Tsara Joro : « La mémoire mise en scène »
18 septembre 2025 // Cinéma // 57 vues // Nc : 188

Avec Tsara Joro, Daniel Martin Losa signe un premier long-métrage à la fois âpre et bouleversant. Entre rigueur historique et souffle romanesque, cet Espagnol passionné de cinéma et de mémoire raconte, à travers une fresque de 1h45, les drames et les luttes qui ont marqué l’histoire coloniale de Madagascar. Rencontre avec un réalisateur autodidacte qui, armé de peu de moyens mais d’une conviction brûlante, veut transmettre aux jeunes générations le poids d’un passé encore trop peu raconté.

« Tsara Joro », c’est un film documentaire ?
Non, je le qualifierais plutôt de fiction historique. J’ai énormément lu sur l’histoire de Madagascar pour écrire le scénario et mené de longues enquêtes. Tout ce qui concerne la dimension historique est authentique. Malgré un budget très serré, je n’ai pas ménagé mes efforts pour m’immerger dans cette période sombre, depuis le Protectorat français jusqu’à l’Indépendance. Aucun des écrivains que j’avais approchés n’a accepté de m’accompagner pour le scénario ; j’ai donc dû m’y consacrer seul. Même les uniformes des militaires et les costumes des personnages emblématiques ont été confectionnés à partir de documents d’époque. Cela dit, j’ai intégré une histoire d’amour fictive, un triangle amoureux, pour adoucir la dureté des scènes qui s’enchaînent tout au long du film.

Pourquoi un film sur l’histoire coloniale de Madagascar ?
Je suis journaliste et cinéphile, Espagnol d’origine, et j’ai voulu que mon premier film soit tourné ici, à Madagascar.
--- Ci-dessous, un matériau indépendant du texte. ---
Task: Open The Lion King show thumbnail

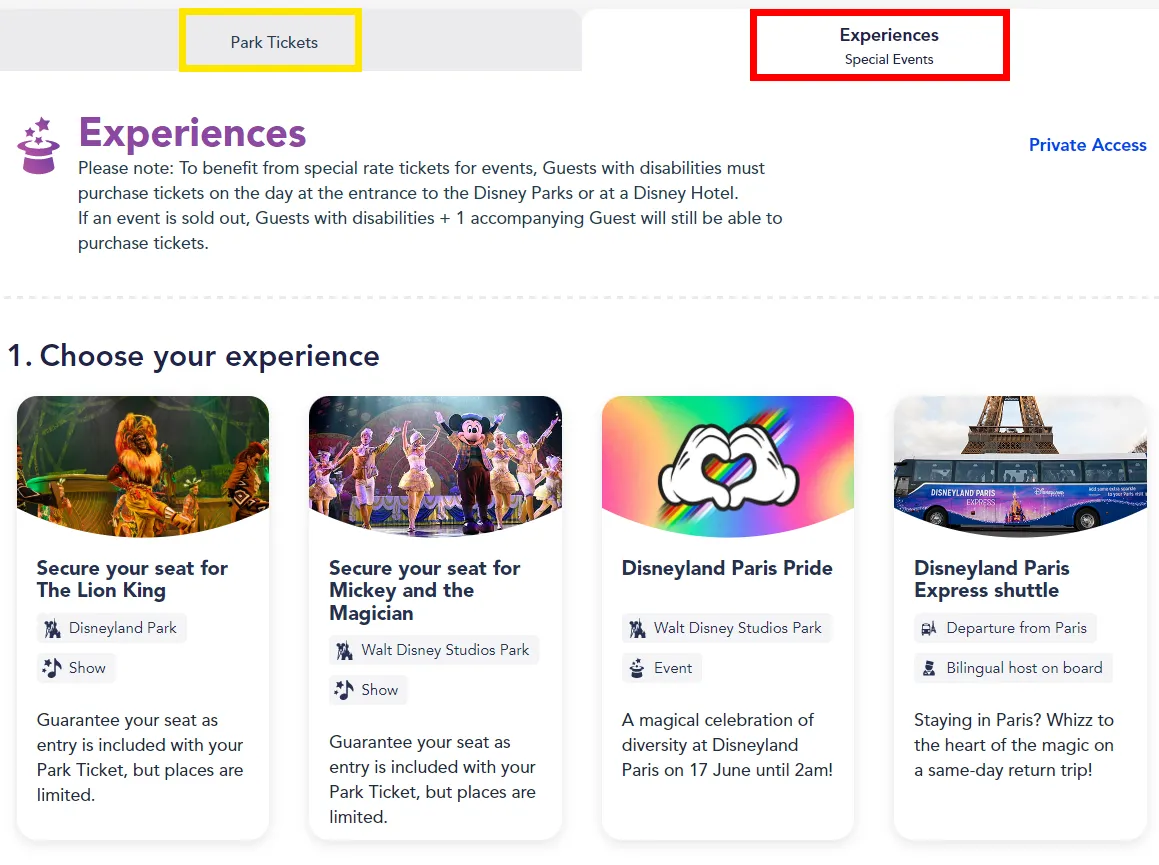Action: (143, 466)
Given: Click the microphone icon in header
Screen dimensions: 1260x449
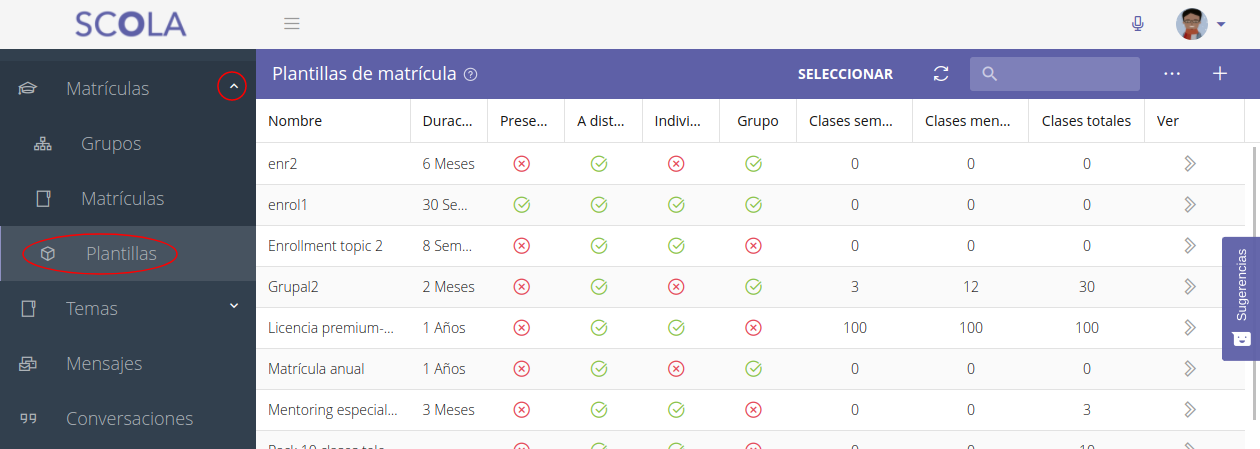Looking at the screenshot, I should tap(1137, 24).
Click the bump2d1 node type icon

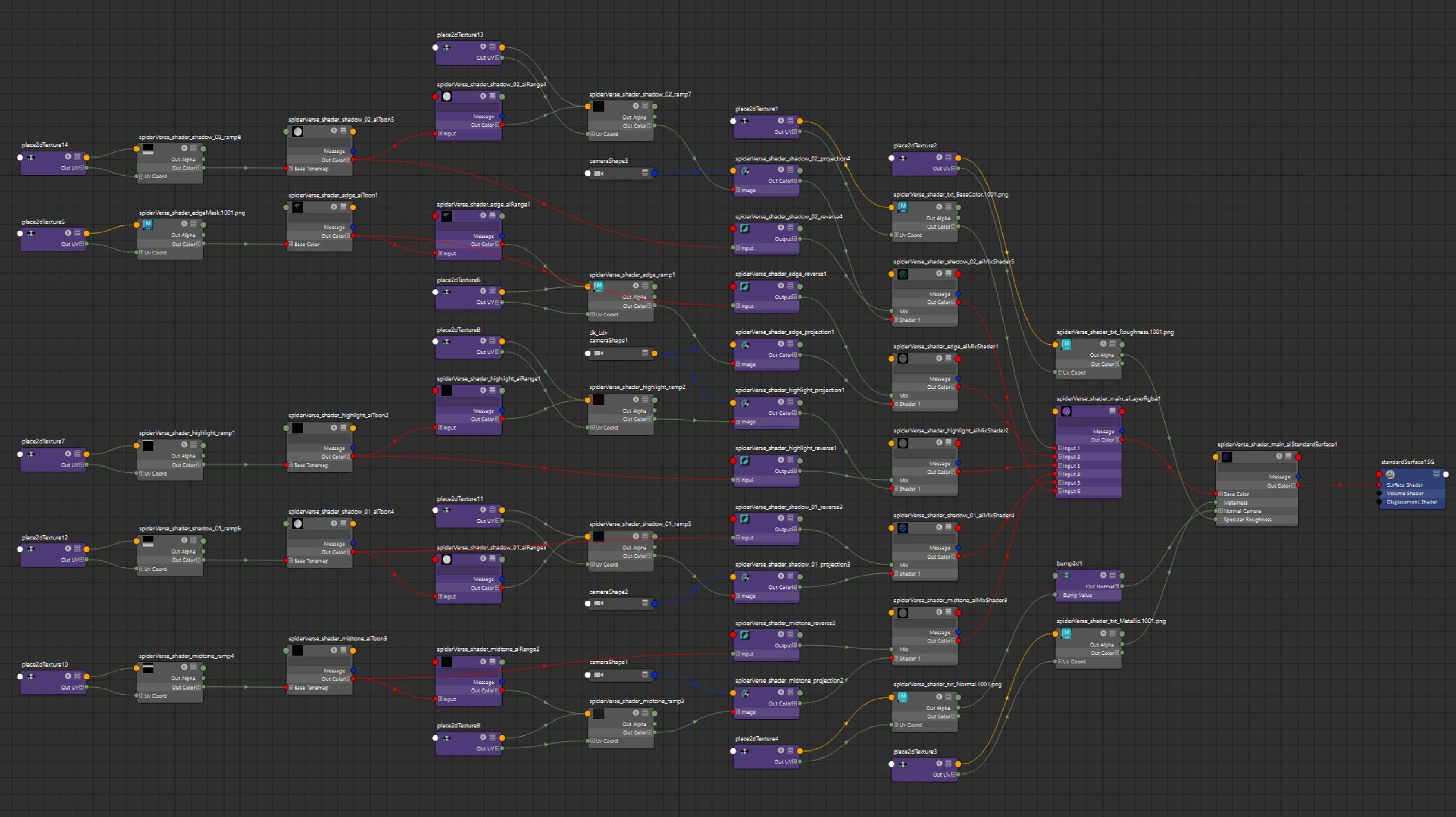coord(1066,576)
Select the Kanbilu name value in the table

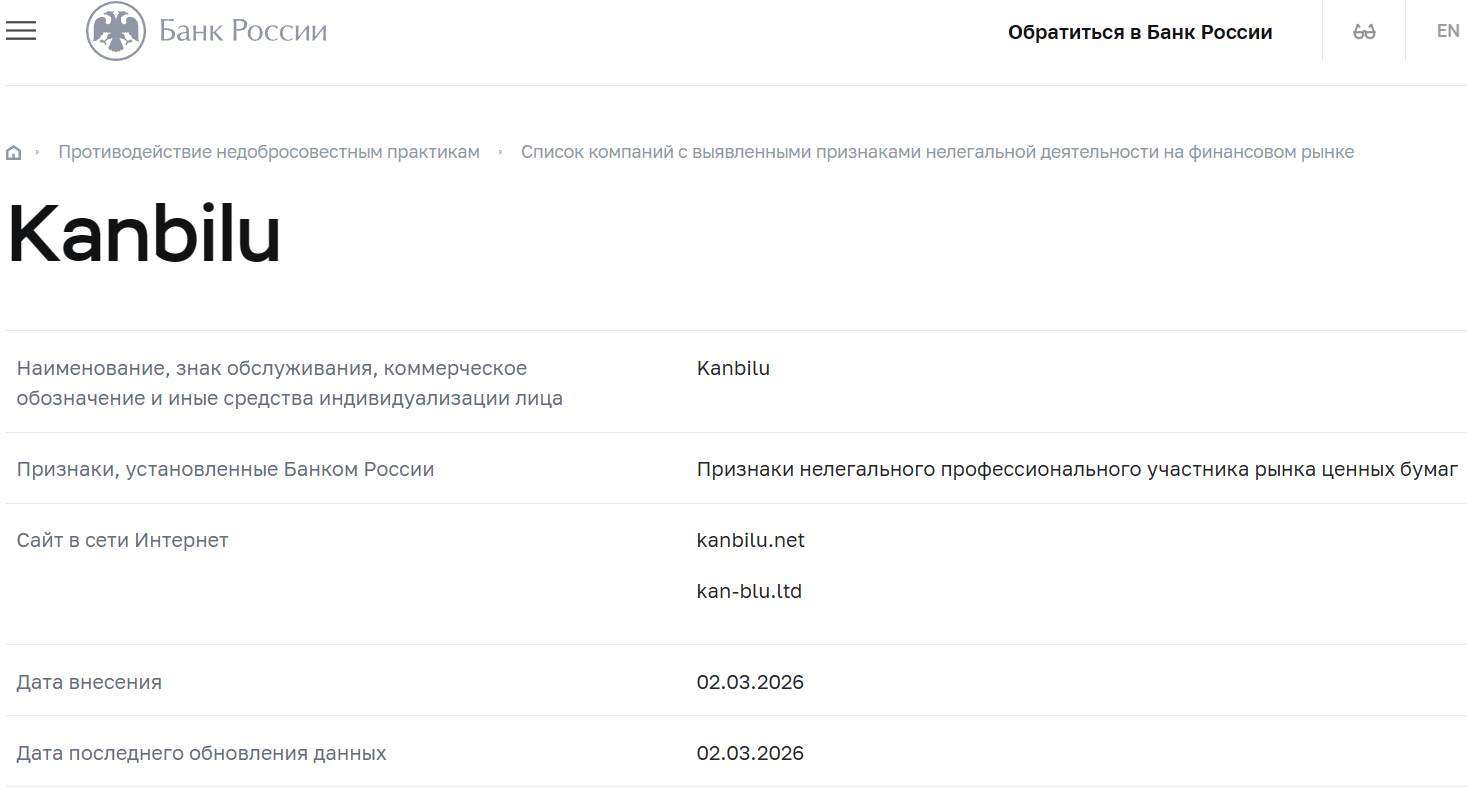click(733, 367)
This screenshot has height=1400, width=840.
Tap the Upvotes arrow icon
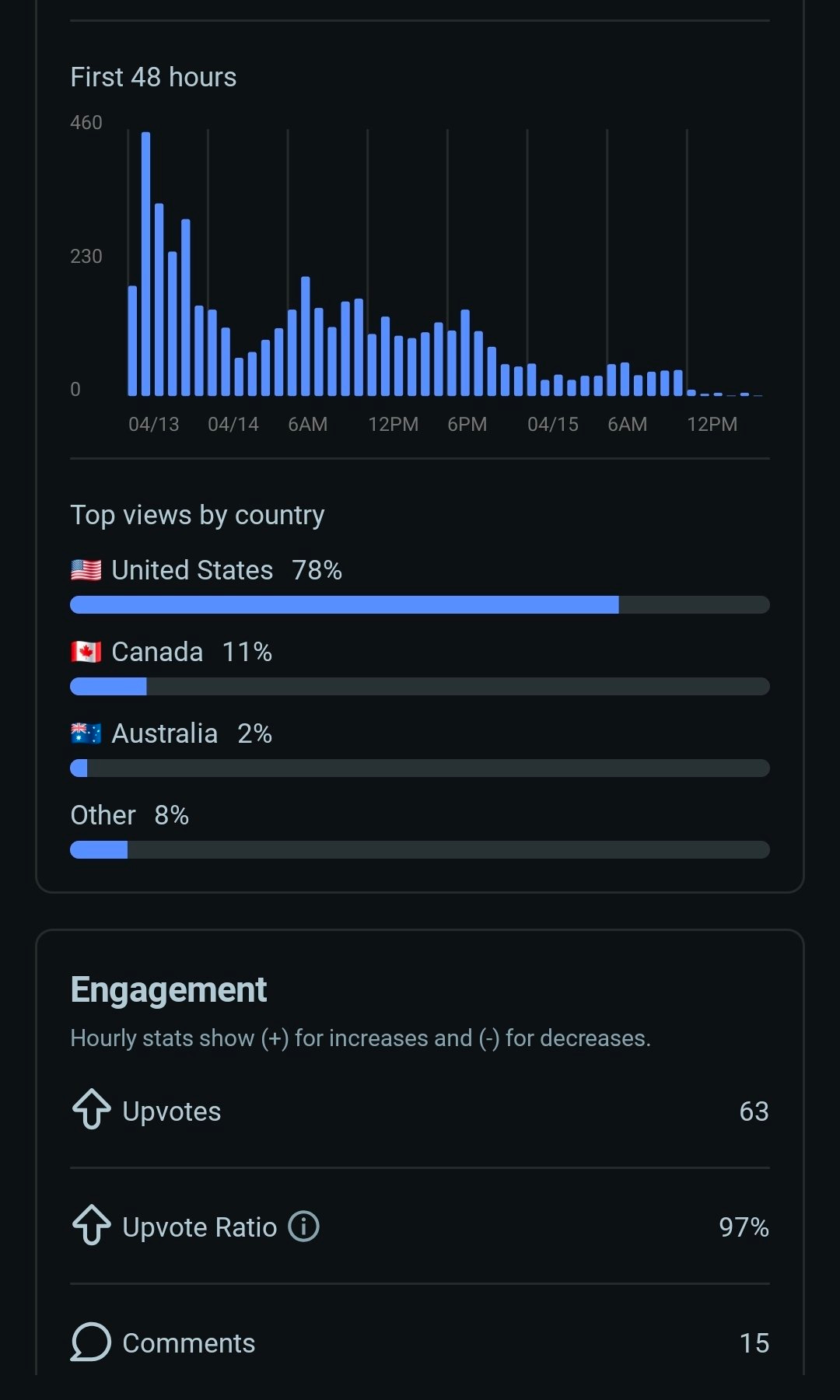coord(92,1109)

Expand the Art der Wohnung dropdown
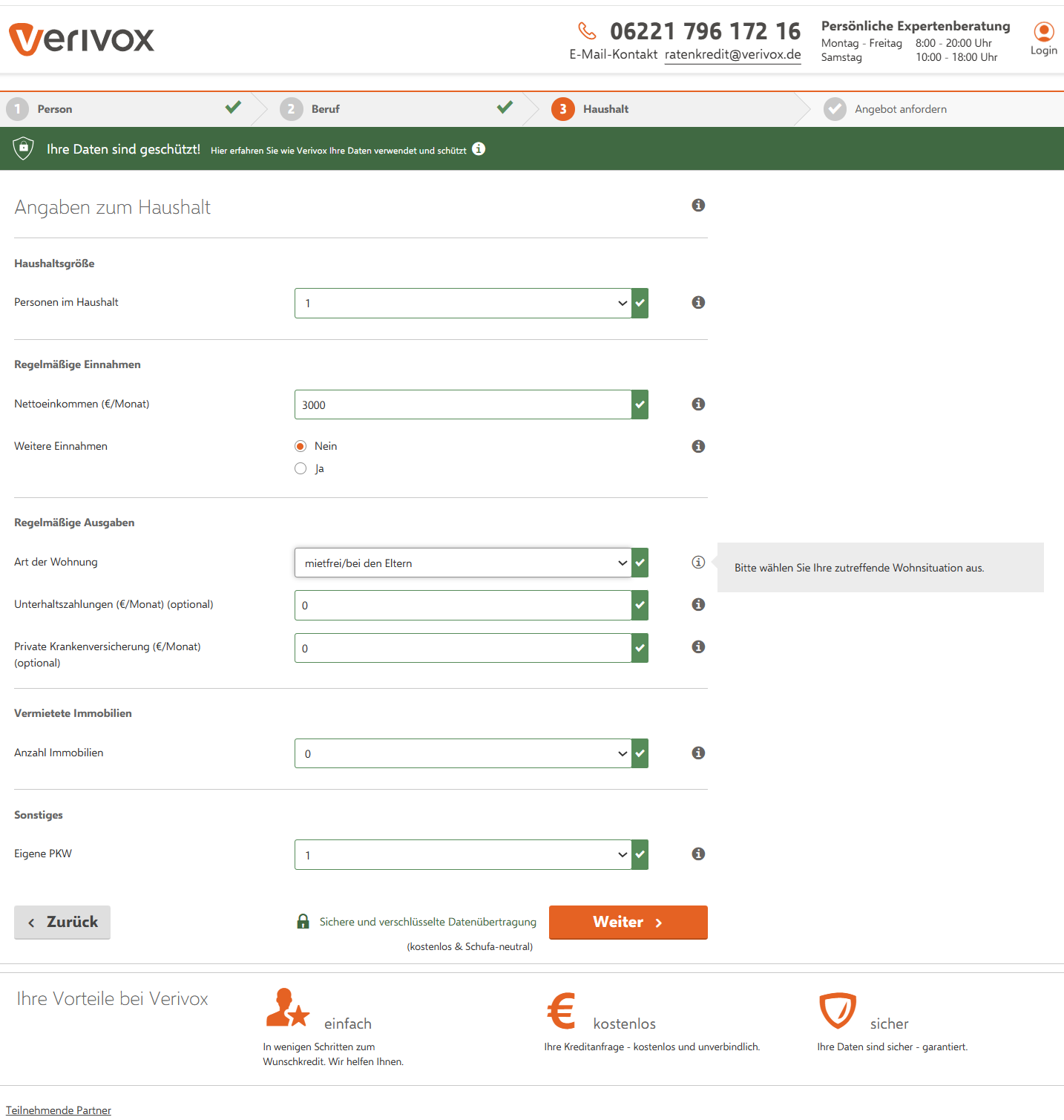pos(463,563)
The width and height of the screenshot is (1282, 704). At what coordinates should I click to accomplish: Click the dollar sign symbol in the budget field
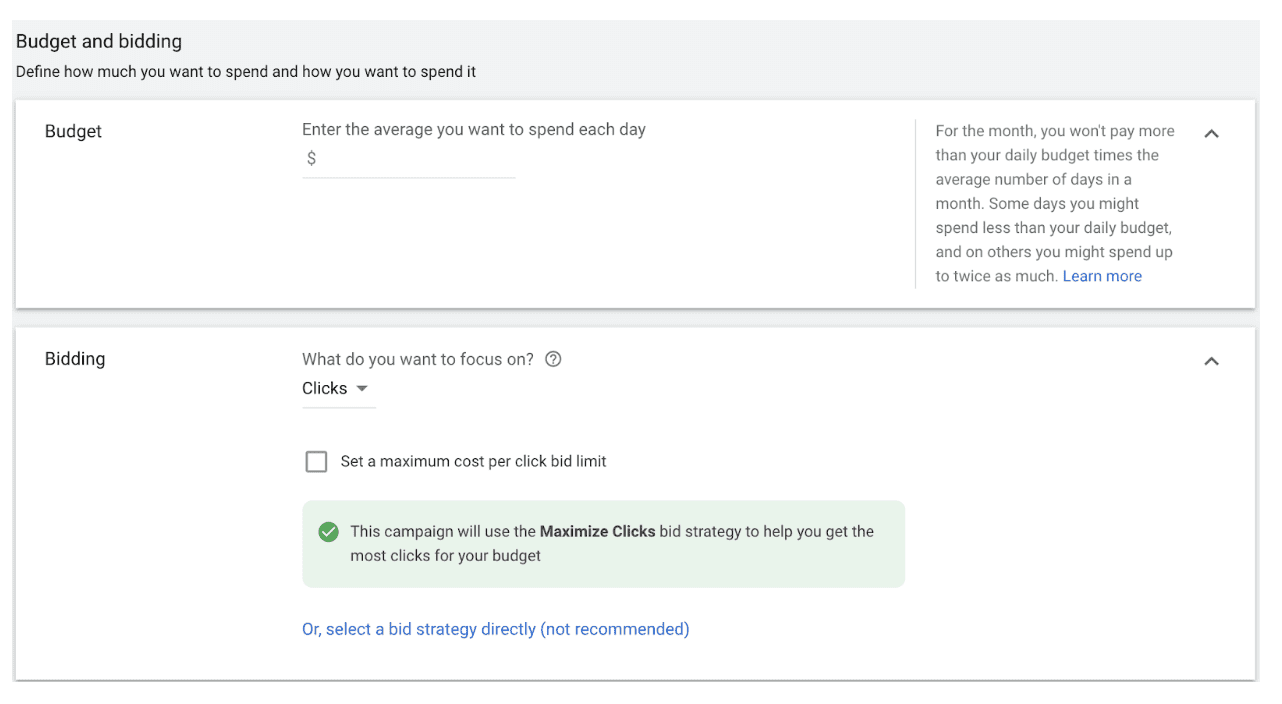coord(311,158)
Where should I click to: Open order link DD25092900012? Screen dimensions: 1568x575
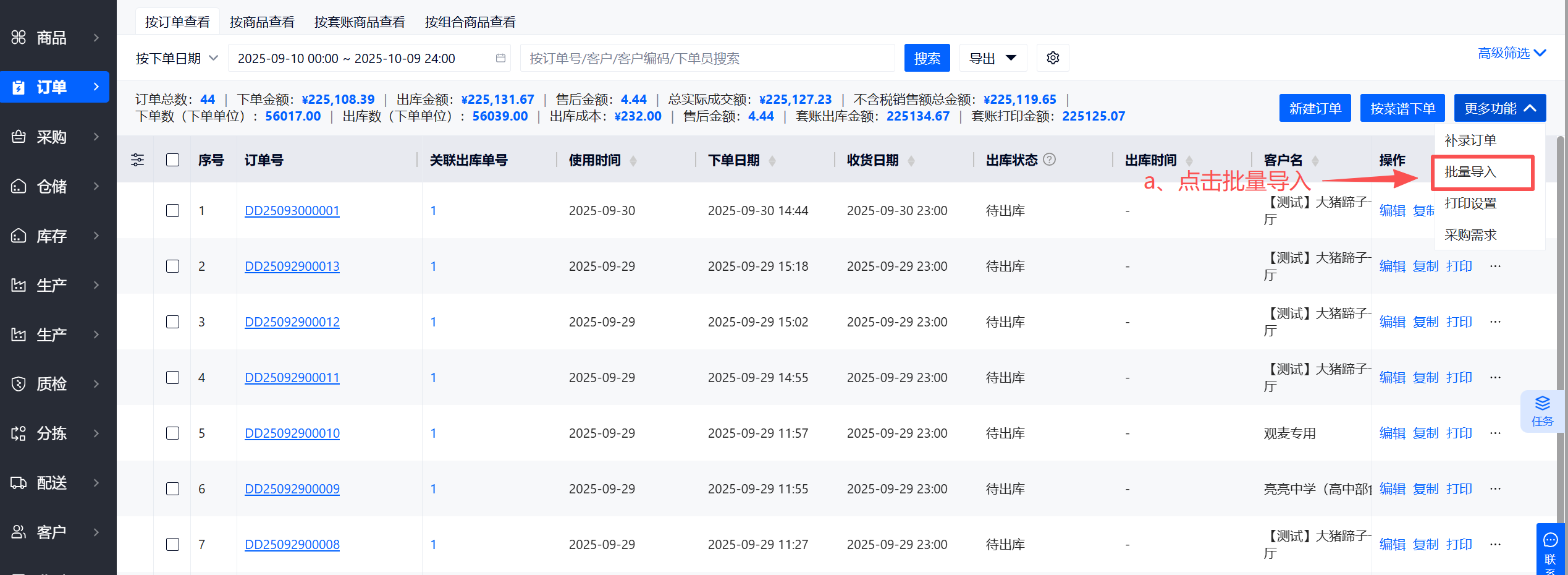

Ce projet est une manière d’honorer la mémoire des victimes de l’insurrection de 1947 et de transmettre cette histoire aux jeunes générations. Je suis Vazaha, oui, mais pas Français : Espagnol. Mon objectif était d’apporter un regard aussi neutre que possible. Les faits que nous relatons sont impardonnables, inoubliables. Nous avons interrogé des historiens malgaches, français, sénégalais… Ce film conjugue réalisme, engagement et devoir de mémoire. Tsara Joro se veut à la fois un outil de transmission et un support de réflexion, en transformant la fiction en un levier de sensibilisation.

Que raconte « Tsara Joro », en bref ?
Sorti officiellement à la veille de la fête nationale, Tsara Joro a été projeté lors de deux séances exceptionnelles au Canal Olympia Andohatapenaka. Ce long-métrage de 1h45, inspiré de faits réels, retrace avec intensité la lutte pour l’Indépendance de Madagascar, depuis le règne de Ranavalona III jusqu’au 26 juin 1960. Le film s’articule en deux temps : il plonge d’abord dans l’époque du Protectorat avant de basculer vers l’insurrection de 1947, avec, en point d’orgue, la tragédie du train de Moramanga le 29 mars 1947. Cette scène glaçante a d’ailleurs été tournée sur les lieux mêmes des événements.

Concrètement, quelle est votre relation avec Madagascar ?
Je suis Espagnol mais j’ai vécu 26 ans en Belgique. Journaliste de formation, spécialisé en critique cinéma, j’ai aussi étudié le théâtre français. Après un passage dans un quotidien belge, je suis rentré en Espagne puis installé à Madagascar il y a quatre ans. Ce qui me lie à ce pays ? Avant tout une profonde humanité. Les deux cent mille morts de cette lutte m’ont interpellé. Enfants, femmes, vieillards… leur massacre est un drame qui ne peut être oublié. Ce film est un hommage, une tentative de donner une voix à ces victimes invisibles.

Comment s’est déroulée la réalisation de votre film ?
C’est mon premier film, et il faut le dire : ce fut un véritable défi. Dix jours de tournage seulement, un casting où beaucoup d’acteurs étaient des débutants… mais tous ont donné le meilleur d’eux-mêmes. J’ai écrit le scénario en français. Dans le film, les Français parlent leur langue, les Malgaches s’expriment en malgache, grâce à une traduction cinématographique adaptée au rythme et à la musicalité des dialogues. L’authenticité était mon obsession. Certains comédiens ont même improvisé pour mieux habiter leur rôle. Bien sûr, il y a des imperfections – quelques faux raccords, des détails sur les costumes de figurants – mais je crois que l’essentiel est ailleurs. J’espère surtout que ce film pourra être montré largement, notamment dans des écoles ou des églises, pour continuer à éveiller les consciences.